Крыса, словно бы услышав приглашение человека и уловив в его голосе доброжелательные нотки, двинулась по носовому канату быстрее.
- Молодчага! - похвалил её Арсюха. - Пхих!
Кот, сидевший на причале, проводил крысу долгим, ничего не выражающим взором и вновь стал смотреть на дохлую треску, плавающую в воде. Треска была ему интереснее злобной, истекающей салом крысы.
Не доходя до первой фанерки метра три, крыса остановилась, приподняла голову, зашевелила светящимися жёлтыми усами, соображая, как же действовать дальше, и вновь поползла вперёд. Вообще-то она могла и не напрягать свои мозги, ведь ещё ни одна крыса, пробирающаяся на корабль, не повернула назад: всякая крыса в таких ситуациях бывает нацелена лишь на одно - вперёд и только вперёд!
- Пхих! - то ли чихнул, то ли кашлянул, то ли напряг свою задницу Арсюха, это был его коронный звук, и чем он его производил, понять было невозможно.
Крыса заскользила по канату быстрее - необычный звук подогнал её. У самой фанерки она приподнялась на задние лапки, выглянула из-за отбойника, будто из-за некого боевого бруствера, и, встретившись взглядом с Арсюхой, недовольно пошевелила усами.
- У меня ещё одна мадама, - тем временем сообщил Андрюха.
Послышался влажный шлепок - это Андрюха взмахнул палкой и сбил "мадаму" в воду.
- У меня сейчас тоже будет, - запоздалым эхом отозвался Арсюха. Поманил крысу пальцем. - Утю-тю-тю! Иди сюда скорее, голуба, я соскучился по тебе. Пхих!
Обнюхав отбойник, крыса не нашла в этой плотной, пахнущей другими крысами фанерке ничего опасного для себя и неторопливо полезла на неё. Человека она не боялась, встреча с двуногим "венцом природы" была заложена в её голове, запрограммирована, она не ведала пока, как его обойдёт, но то, что сумеет его обойти, знала точно.
- Утю-тю-тю! - вновь поманил к себе крысу Арсюха.

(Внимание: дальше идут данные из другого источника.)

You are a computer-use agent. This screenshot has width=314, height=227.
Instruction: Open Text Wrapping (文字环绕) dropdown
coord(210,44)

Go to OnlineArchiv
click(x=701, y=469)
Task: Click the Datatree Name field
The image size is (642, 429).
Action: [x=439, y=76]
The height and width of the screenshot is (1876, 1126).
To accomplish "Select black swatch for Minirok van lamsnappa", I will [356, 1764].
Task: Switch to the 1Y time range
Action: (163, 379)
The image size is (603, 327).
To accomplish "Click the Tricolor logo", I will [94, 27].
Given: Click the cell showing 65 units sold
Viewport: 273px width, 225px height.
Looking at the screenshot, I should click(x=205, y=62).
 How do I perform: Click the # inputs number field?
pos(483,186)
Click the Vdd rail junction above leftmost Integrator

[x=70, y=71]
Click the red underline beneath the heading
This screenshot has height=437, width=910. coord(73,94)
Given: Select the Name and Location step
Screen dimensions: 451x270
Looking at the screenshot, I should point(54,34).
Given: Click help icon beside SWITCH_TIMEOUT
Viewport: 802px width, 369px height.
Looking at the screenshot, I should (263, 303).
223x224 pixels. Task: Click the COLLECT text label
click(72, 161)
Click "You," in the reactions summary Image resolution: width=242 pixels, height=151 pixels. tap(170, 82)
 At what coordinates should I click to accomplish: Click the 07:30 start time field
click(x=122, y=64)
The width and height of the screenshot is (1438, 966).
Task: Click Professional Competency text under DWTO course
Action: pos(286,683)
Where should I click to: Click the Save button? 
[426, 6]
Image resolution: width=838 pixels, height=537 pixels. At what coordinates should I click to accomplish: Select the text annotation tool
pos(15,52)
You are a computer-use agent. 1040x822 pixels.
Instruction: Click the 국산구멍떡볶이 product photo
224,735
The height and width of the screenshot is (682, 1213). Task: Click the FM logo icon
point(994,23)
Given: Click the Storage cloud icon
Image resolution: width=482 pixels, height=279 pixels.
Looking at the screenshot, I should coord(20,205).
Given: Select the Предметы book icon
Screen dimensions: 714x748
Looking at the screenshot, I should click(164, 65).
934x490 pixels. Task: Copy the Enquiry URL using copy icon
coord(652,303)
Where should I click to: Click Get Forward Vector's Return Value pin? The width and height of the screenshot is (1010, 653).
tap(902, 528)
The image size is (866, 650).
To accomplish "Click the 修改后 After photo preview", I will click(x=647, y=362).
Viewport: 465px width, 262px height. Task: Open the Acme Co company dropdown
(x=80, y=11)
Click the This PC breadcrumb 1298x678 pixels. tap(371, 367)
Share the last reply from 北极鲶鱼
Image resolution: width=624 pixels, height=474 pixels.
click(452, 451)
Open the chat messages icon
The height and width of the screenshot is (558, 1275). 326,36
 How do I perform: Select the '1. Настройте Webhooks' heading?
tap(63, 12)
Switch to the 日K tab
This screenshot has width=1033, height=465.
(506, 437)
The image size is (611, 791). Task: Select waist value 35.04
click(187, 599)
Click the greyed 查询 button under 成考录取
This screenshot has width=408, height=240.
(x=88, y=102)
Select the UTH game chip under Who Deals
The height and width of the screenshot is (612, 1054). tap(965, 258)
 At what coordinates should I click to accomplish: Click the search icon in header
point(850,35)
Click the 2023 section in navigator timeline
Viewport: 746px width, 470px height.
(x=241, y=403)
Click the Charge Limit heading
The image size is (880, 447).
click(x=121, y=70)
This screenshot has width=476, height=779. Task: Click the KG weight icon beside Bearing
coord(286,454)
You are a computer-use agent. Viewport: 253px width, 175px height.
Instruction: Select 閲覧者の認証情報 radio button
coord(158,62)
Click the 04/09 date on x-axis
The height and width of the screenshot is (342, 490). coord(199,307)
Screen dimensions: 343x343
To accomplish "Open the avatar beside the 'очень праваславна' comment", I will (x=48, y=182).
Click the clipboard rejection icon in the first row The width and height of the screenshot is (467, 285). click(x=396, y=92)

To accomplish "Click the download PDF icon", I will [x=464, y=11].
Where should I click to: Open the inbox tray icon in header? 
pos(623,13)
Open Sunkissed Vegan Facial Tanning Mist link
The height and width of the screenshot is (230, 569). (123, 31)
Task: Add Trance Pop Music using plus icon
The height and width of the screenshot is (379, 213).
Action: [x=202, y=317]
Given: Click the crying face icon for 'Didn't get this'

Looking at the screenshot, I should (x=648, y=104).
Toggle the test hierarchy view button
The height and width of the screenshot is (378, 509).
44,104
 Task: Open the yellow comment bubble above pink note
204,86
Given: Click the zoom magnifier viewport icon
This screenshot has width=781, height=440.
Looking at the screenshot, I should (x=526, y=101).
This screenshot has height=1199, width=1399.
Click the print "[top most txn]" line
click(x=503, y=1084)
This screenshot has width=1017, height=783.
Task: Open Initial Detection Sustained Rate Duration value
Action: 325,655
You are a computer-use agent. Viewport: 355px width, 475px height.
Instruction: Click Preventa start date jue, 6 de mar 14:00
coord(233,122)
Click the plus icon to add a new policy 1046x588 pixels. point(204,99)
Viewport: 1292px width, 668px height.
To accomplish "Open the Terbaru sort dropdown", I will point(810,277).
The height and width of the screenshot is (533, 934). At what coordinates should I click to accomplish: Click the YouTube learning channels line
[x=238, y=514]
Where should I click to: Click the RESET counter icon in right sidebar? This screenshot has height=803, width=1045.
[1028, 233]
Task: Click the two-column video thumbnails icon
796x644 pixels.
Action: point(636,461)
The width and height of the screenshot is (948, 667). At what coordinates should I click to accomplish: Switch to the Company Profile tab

Крыса впилась когтями в фанерку, повисла на ней, словно большая жирная муха, потом подтянулась, всадила в дерево когти задних лапок. Прошло немного времени, и она достигла вершины отбойника.
- Пхих! - чихнул Арсюха.
Арсюхино "пхих!" подействовало на крысу, как команда, она перевалила через вершину отбойника, вытянула перед собой тонкие маленькие лапки, прицелилась - важно было сползти с фанерки и точно попасть когтями в канат.
Фанерка дрогнула - на канат она была насажена плотно, без зазора, но не настолько, чтобы не отреагировать на вес крысы, - и её высокий конец неторопливо пополз вниз. Крыса впилась в неё когтями, заверещала, фанерка убыстрила ход, и тяжёлая желтоусая лариска не удержалась на ней, торпедой понеслась вниз, в чёрную, маслянисто поблескивающую воду.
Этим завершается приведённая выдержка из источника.